Technical information
- Licensing authority: FCC
- Facility ID: 84407
- ERP: 16.2 kW
- HAAT: 296 m (971 ft)
- Transmitter coordinates: 17°45′14″N 64°47′55″W﻿ / ﻿17.75389°N 64.79861°W

Links
- Public license information: Public file; LMS;

= WVIF =

Television station in Christiansted, U.S. Virgin Islands (2000–2009)

WVIF (channel 15) was a television station serving the United States Virgin Islands that was licensed to Christiansted, Saint Croix. The station was owned by Corporate Media Consultants Group (CMCG), which is 49 percent owned by Max Media.

For much of its history, WVIF was silent, occasionally returning to the air as an independent station. At one time, it had planned to affiliate with the Fox network.

==History==
Channel 15 signed on for the first time on December 27, 2000, as Pax TV (now Ion) owned-and-operated station WPXO. WPXO was operated under a joint services agreement (JSA) with Alpha Broadcasting Corporation's WSVI (channel 8) in Christiansted. Paxson Communications (now Ion Media Networks) sold WPXO (along with WMPX-TV, now WPFO, in Waterville, Maine) to CMCG in December 2002. Soon afterward, the JSA with WSVI was dissolved due to station financial losses of over $250,000.

Upon assuming control of the station in April 2003, CMCG changed the call letters to WCAV and temporarily discontinued operations, leaving channel 15 silent for 12 months less a day; the station returned to the air at 2 p.m. on April 4, 2004, as an independent station, relying largely on syndicated core programming, after having failed to obtain cable carriage and having lost its bid for the Fox affiliation (which ultimately went to WEON-LP). Shortly afterward, the station changed its call letters to WVIF (the WCAV call letters were then picked up by the CBS affiliate in Charlottesville, Virginia).

The station again went silent in 2005 and remained silent throughout 2006-07 despite attempts to return to operation.

Located in the University of the Virgin Islands Research and Technology Park, the station had two employees but, as of August 2007, broadcast antenna facilities had not been constructed. In 2007, the station's owner had estimated that construction of the necessary facilities "could take at least another year". The use of WVIF production facilities in engaging and training UVI students in various station operation tasks had also been promoted, but was never operational.

As of September 2008, the station had moved to a new antenna tower, resuming analog television broadcast operation.

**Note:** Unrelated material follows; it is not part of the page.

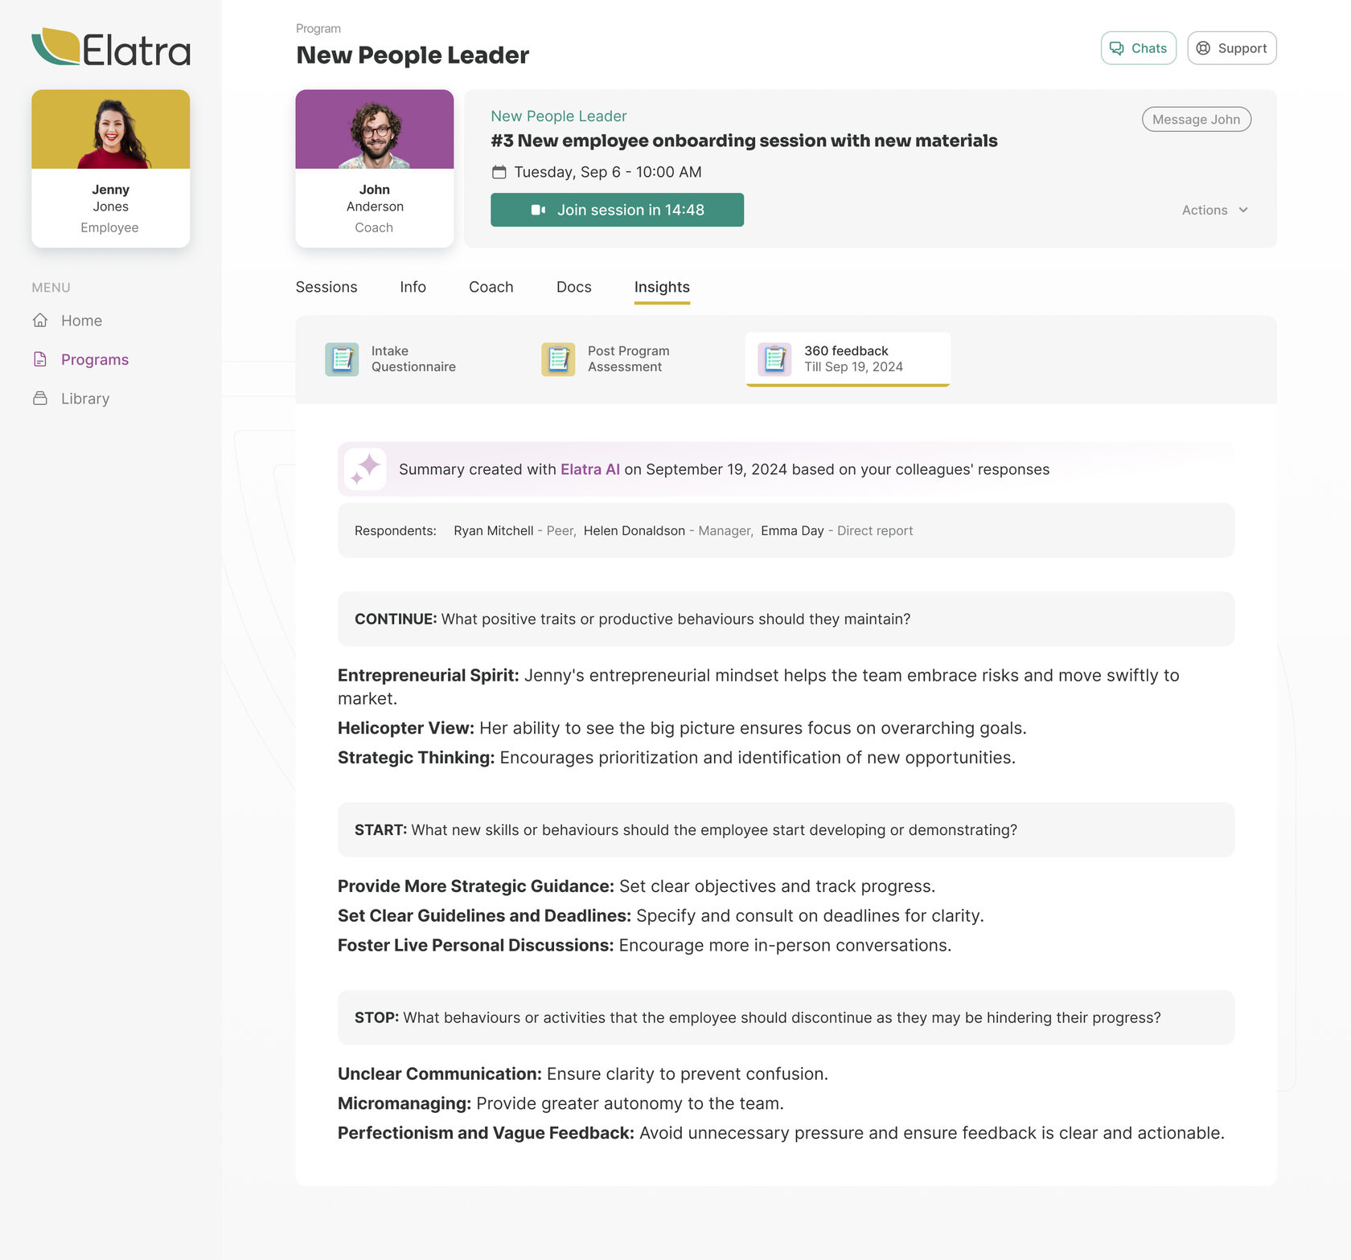
Task: Open Support via the headset icon
Action: click(x=1203, y=48)
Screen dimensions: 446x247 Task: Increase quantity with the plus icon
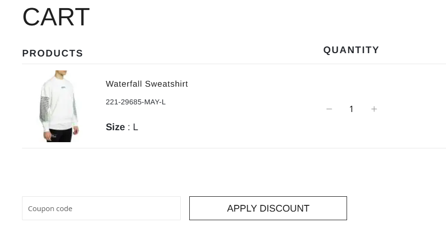374,109
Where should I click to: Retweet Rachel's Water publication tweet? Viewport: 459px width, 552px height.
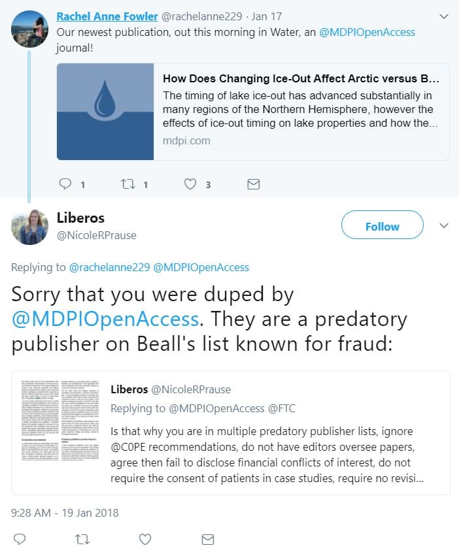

WVIF never operated a digital television station. It had intended to apply to the Federal Communications Commission (FCC) for permission to turn off any analog signals and begin broadcast of a digital signal on the same channel (called a "flash-cut") at the end of the digital TV conversion period for full-service stations (June 12, 2009). The station never did so, and its license was canceled on March 29, 2011.